Donde los cerros verdes se alzan como guardianes del tiempo y el cielo parece rozar la tierra, Choromoro despierta a un nuevo símbolo de devoción. Entre senderos que entrelazan historia, naturaleza y espiritualidad, se levanta el nuevo Vía Crucis; un recorrido de 14 estaciones que invita a los caminantes a detenerse, contemplar y reflexionar, mientras la provincia de Tucumán amplía su propuesta de turismo religioso.
El presidente del Ente Tucumán Turismo (ETT), Domingo Amaya, recorrió el sendero junto al comisionado comunal Luis Díaz y la ex delegada María Díaz, supervisando el progreso de esta obra que se encuentra en su etapa final y que aspira a recibir a fieles y turistas durante la próxima Semana Santa. “Este es un lugar muy especial. Quienes conocen Tierra Santa dicen que es muy similar al camino que recorrió Jesús; es un espacio cargado de emotividad y naturaleza”, señaló Amaya, destacando que el proyecto es fruto de un trabajo articulado bajo los lineamientos del gobernador Osvaldo Jaldo y en conjunto con el ministro del Interior, Darío Montero, para crear atractores que jerarquicen el interior provincial.
Un proyecto con identidad local
El Vía Crucis de Choromoro nace del corazón de su comunidad. Todo comenzó con una promesa vecinal y el gesto solidario de Facundo Maldonado, quien donó los cuadros de las estaciones. La comuna, con apoyo técnico y financiero del Ente Tucumán Turismo, se encargó de grabarlos en piedra y pintarlos, logrando que el arte sacro se integre con la geografía del lugar.
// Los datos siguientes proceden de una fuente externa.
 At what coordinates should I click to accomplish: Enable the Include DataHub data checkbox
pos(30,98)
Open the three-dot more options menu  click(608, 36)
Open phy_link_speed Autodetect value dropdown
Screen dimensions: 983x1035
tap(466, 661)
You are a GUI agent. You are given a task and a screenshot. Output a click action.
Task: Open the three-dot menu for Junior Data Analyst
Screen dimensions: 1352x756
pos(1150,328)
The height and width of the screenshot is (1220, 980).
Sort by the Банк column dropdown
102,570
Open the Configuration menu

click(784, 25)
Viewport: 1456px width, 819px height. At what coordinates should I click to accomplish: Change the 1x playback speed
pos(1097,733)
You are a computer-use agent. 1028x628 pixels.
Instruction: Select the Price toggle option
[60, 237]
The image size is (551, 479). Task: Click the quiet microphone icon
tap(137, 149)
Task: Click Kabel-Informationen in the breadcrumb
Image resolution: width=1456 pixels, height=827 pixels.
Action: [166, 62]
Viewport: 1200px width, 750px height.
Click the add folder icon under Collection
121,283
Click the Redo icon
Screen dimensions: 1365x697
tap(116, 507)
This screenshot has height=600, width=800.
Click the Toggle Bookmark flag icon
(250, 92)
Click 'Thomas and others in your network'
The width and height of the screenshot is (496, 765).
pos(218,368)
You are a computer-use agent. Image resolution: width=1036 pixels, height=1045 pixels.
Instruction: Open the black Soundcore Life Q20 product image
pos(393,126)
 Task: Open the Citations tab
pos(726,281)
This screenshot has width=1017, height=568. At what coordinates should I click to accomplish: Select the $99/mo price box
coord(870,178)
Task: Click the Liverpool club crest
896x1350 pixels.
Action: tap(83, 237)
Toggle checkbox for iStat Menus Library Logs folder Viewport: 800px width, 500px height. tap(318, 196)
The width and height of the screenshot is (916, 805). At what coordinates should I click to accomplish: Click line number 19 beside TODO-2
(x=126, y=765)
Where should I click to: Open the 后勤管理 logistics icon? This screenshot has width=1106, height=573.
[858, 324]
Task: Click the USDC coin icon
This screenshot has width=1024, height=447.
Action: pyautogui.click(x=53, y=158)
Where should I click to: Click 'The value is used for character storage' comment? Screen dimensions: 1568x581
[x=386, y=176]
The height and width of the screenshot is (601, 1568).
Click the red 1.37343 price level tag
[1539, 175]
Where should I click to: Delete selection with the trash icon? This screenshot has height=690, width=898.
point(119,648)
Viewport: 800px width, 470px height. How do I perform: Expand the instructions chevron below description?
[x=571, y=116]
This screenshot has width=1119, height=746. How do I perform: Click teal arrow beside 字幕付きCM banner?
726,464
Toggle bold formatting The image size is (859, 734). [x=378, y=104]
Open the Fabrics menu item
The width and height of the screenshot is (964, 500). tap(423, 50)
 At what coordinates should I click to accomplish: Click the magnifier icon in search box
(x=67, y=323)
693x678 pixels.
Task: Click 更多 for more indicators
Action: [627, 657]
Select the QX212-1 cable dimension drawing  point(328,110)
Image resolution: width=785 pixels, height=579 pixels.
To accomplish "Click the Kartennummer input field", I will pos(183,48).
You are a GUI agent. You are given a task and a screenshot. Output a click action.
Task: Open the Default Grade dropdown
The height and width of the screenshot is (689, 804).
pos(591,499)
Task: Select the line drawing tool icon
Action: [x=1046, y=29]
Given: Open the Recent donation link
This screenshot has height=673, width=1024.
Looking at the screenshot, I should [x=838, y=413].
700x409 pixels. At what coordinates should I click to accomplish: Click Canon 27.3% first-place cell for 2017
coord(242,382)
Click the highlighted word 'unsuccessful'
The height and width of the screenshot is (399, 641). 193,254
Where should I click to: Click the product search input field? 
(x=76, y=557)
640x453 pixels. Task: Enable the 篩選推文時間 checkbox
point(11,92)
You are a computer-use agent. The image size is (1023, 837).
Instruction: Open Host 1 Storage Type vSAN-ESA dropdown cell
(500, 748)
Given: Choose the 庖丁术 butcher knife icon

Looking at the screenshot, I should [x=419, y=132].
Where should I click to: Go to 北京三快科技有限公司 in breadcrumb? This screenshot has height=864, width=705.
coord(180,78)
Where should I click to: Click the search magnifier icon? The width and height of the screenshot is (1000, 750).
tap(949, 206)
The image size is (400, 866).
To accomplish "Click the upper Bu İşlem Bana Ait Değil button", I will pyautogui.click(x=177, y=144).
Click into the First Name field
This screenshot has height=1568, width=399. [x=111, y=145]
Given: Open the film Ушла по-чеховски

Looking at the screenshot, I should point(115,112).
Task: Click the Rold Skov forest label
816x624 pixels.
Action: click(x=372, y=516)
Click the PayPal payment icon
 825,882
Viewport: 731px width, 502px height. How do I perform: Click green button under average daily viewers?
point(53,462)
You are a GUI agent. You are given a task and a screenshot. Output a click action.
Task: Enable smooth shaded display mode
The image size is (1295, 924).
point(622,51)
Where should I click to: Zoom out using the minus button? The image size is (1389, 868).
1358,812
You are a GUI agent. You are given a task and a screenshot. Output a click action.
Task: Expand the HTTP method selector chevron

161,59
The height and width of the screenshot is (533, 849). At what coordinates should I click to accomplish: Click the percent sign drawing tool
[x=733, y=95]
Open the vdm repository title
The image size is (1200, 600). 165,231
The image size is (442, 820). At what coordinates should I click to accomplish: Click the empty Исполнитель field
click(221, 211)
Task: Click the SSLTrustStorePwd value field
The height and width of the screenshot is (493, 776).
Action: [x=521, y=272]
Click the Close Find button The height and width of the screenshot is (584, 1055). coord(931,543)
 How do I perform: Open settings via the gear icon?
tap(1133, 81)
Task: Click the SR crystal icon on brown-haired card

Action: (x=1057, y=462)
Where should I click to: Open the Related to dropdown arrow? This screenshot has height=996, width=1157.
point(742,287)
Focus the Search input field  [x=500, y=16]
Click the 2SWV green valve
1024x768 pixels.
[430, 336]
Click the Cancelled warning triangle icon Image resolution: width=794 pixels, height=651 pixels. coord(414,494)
“El proyecto se realiza íntegramente con materiales y mano de obra local”, destacó Luis Díaz. “Usamos piedras de los ríos Choromoro y Vipos, y postes de pino de la zona de Gonzalo. Es un esfuerzo de mucha gente comprometida; empleados de la comuna que ponen todo su amor en este trabajo para recuperar un espacio que antes estaba desperdiciado”.
Etapas finales y detalles de la obra
Durante la supervisión, las autoridades definieron los últimos pasos del recorrido, incluyendo la instalación de sanitarios y áreas de servicio. Colocación de barandas de seguridad y mejoras en la accesibilidad del sendero.Obras de iluminación para realzar la experiencia nocturna. Creación de un área de descanso con mirador panorámico.
María Díaz recordó que este proyecto era un anhelo de larga data, remarcando que “Hoy sentimos que esto es parte de todos. La misma gente de Choromoro sugiere dónde poner una planta o qué mejorar. Gracias al impulso del contador Amaya, pudimos concretar este sueño que hoy nos llena de orgullo”.
Con la vista puesta en abril, Choromoro suma un nuevo hito a su Camino de la Fe, ofreciendo a tucumanos y visitantes un recorrido íntimo por la espiritualidad, en uno de los paisajes más auténticos y conmovedores de la provincia.